Repeat exactly the line that contains "You are a computer-use" and every line after it, down to the last line of the entries below. Do not include pictures.

*** Opening Records shown ***

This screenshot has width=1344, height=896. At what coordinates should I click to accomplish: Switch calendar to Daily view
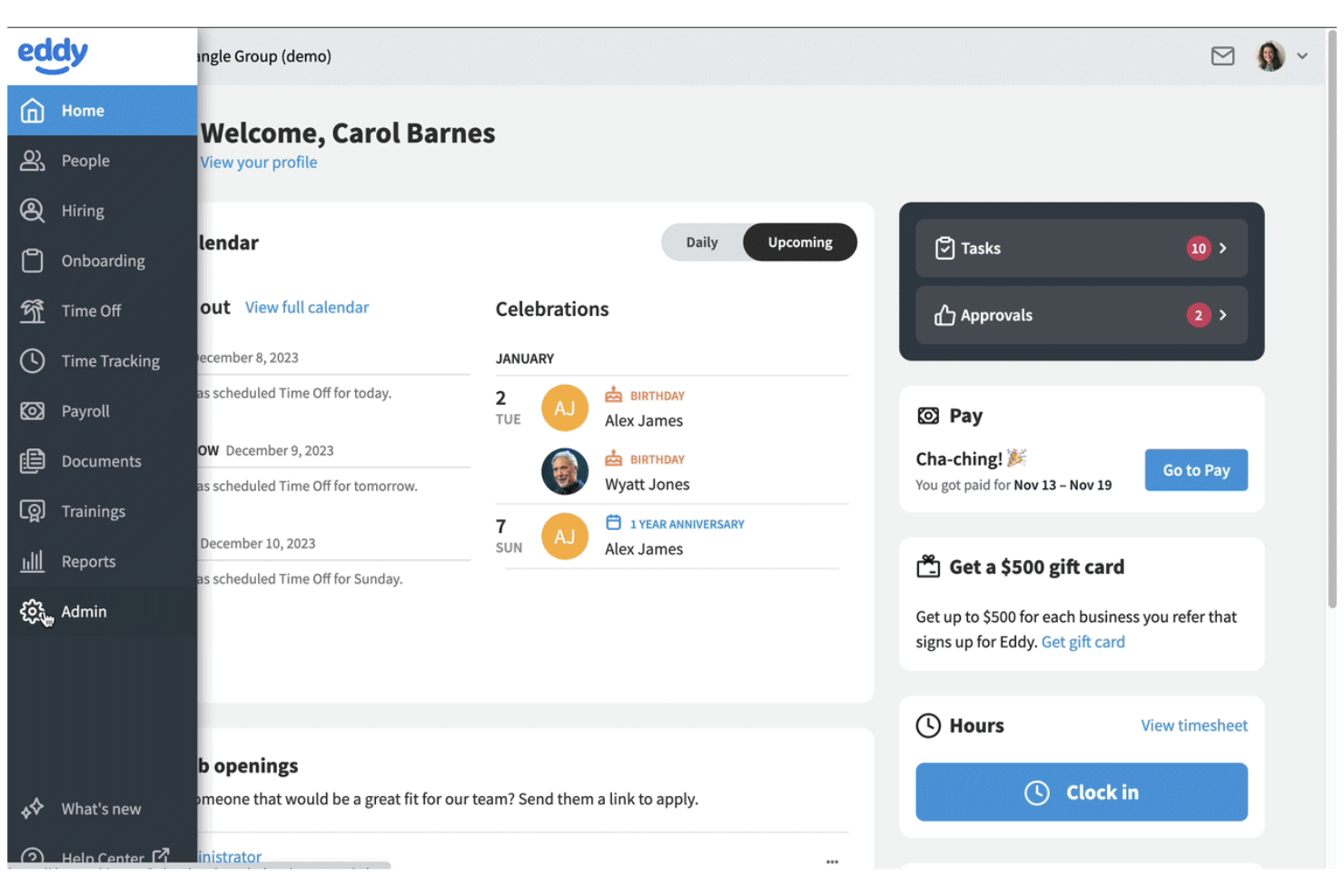click(x=702, y=242)
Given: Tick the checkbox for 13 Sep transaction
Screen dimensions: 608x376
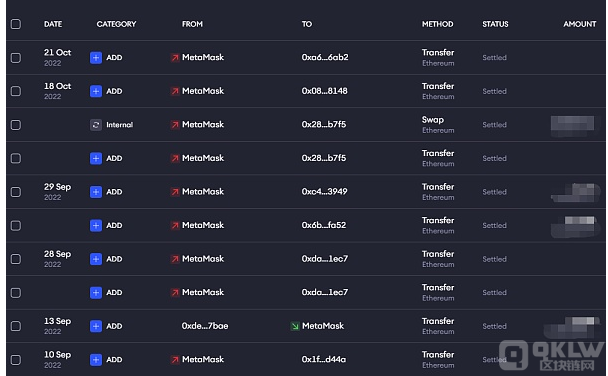Looking at the screenshot, I should pos(16,326).
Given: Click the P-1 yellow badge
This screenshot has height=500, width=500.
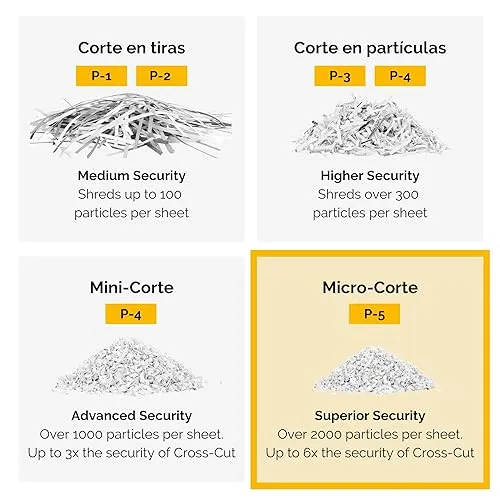Looking at the screenshot, I should pos(101,76).
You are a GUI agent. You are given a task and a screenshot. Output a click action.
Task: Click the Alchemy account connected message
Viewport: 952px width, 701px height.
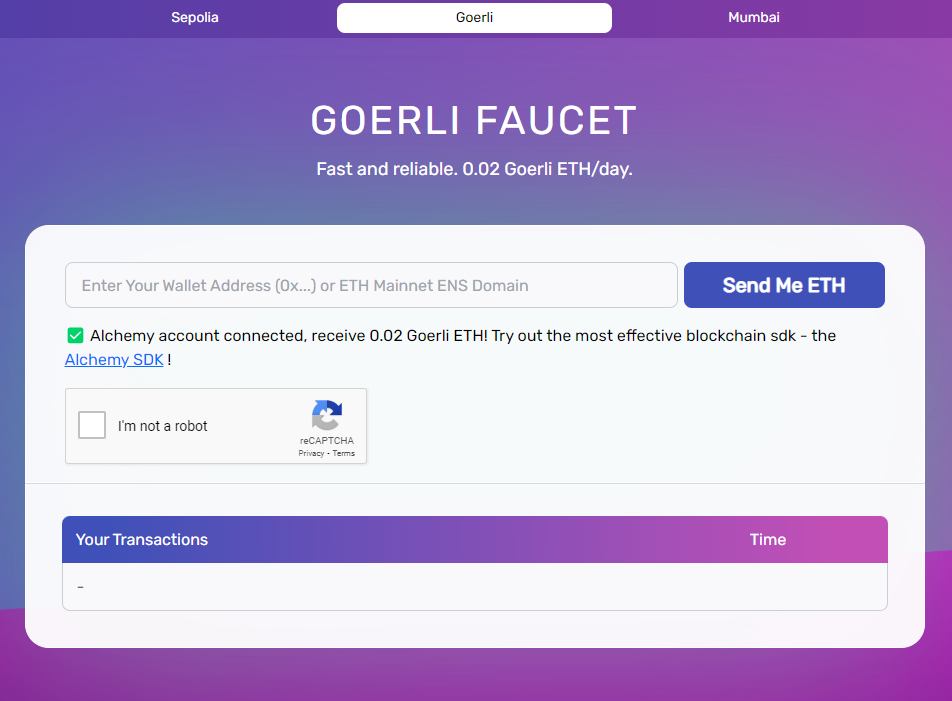[x=288, y=336]
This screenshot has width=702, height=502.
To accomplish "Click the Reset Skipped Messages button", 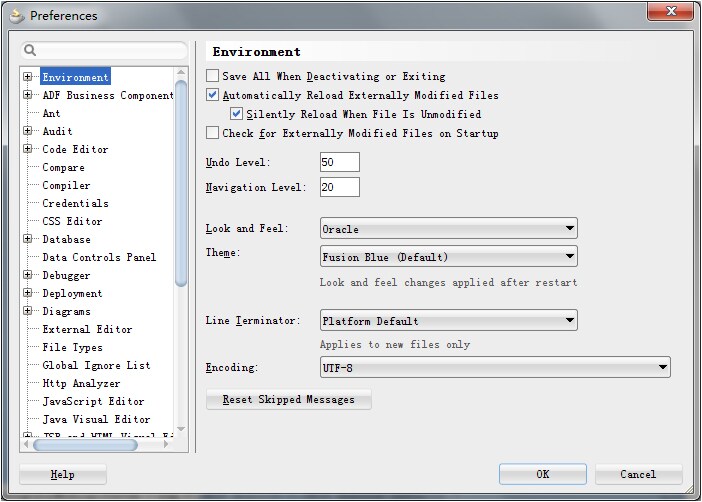I will click(x=288, y=400).
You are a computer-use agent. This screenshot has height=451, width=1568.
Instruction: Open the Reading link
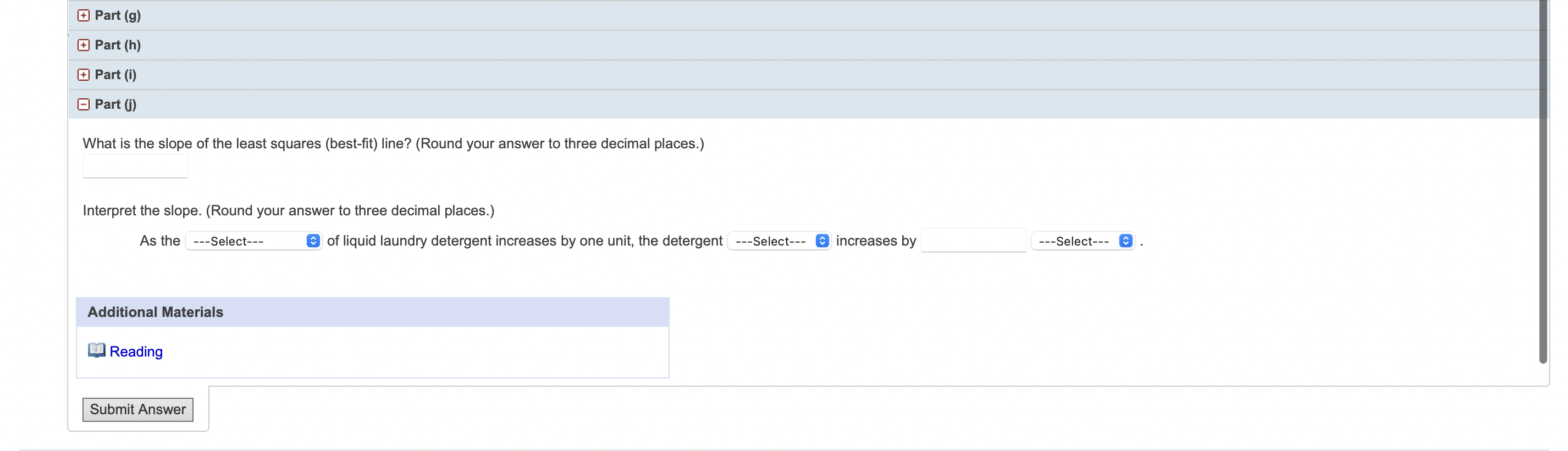click(x=136, y=352)
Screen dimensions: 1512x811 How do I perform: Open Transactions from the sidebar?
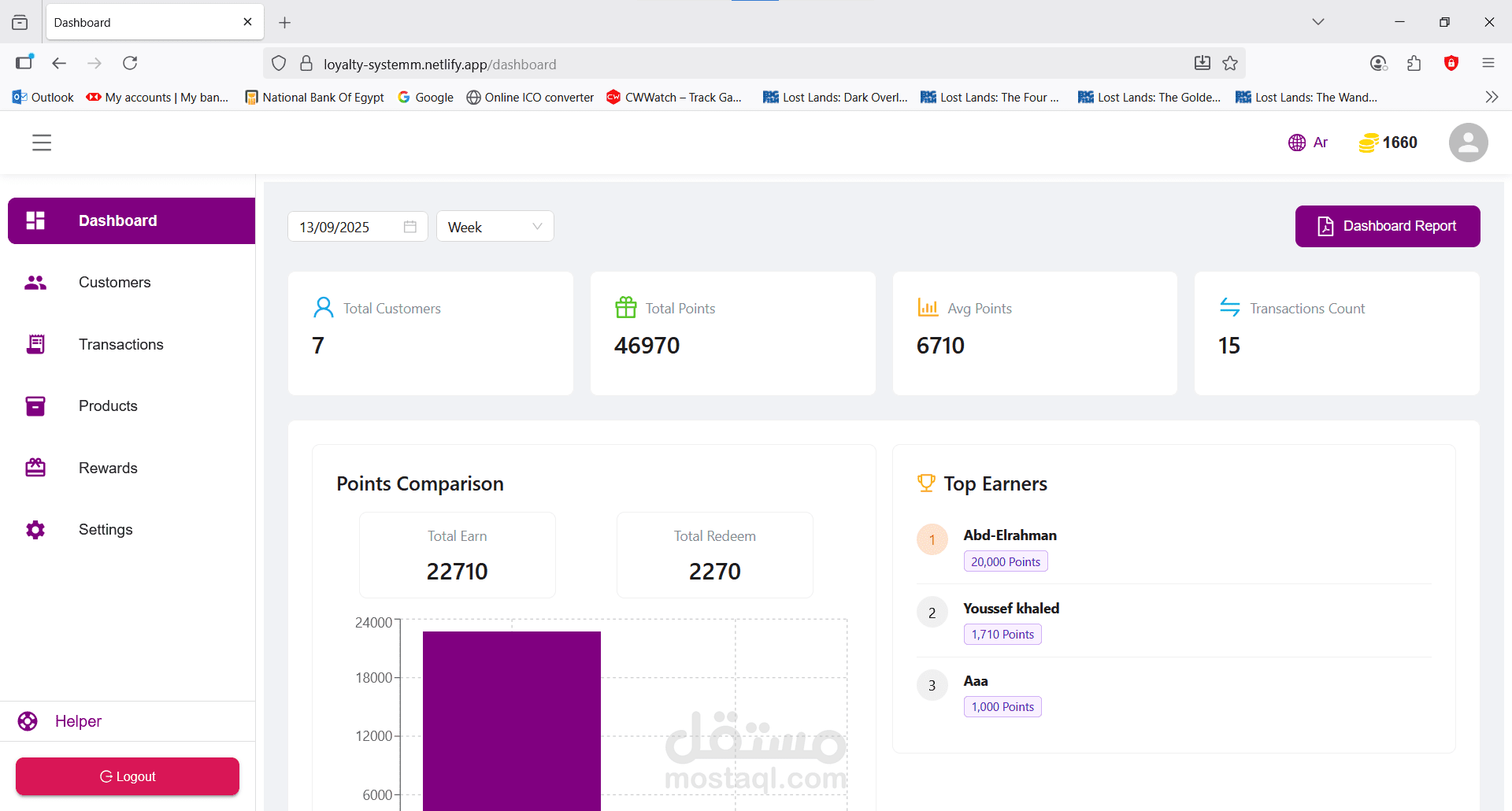tap(120, 344)
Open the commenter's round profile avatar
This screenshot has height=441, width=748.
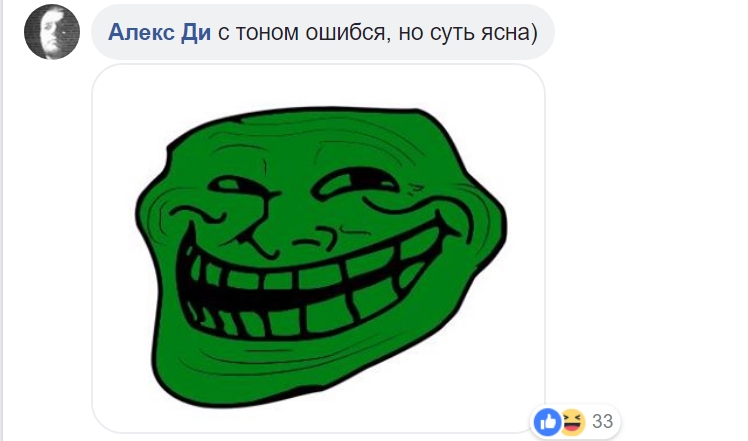tap(52, 32)
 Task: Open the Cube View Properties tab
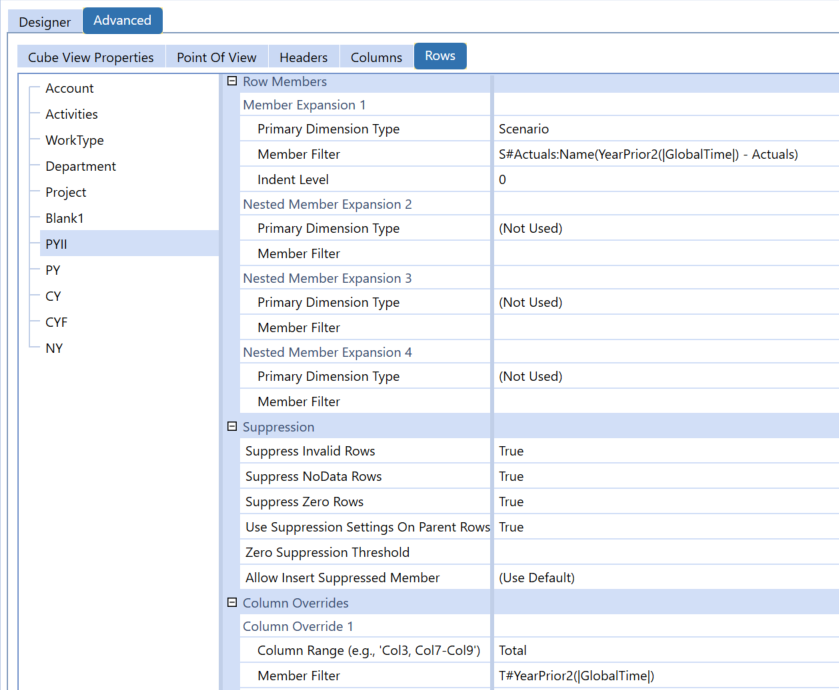(x=91, y=57)
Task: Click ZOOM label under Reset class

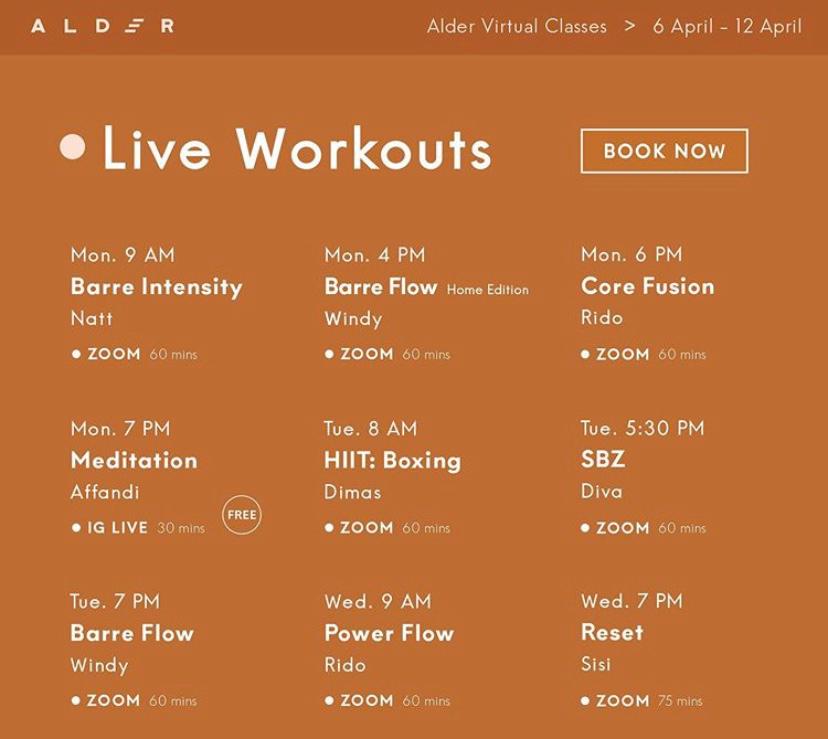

*** Closing Records shown ***

## Answer for this exercise
You are a computer-use agent. This screenshot has height=451, width=1568.
Instruction: Open the Reading link
click(x=136, y=352)
Screen dimensions: 1512x811 How do I perform: Open Transactions from the sidebar?
tap(120, 344)
Open the commenter's round profile avatar
This screenshot has height=441, width=748.
tap(52, 32)
 Task: Open the Cube View Properties tab
(x=91, y=57)
Task: Click ZOOM label under Reset class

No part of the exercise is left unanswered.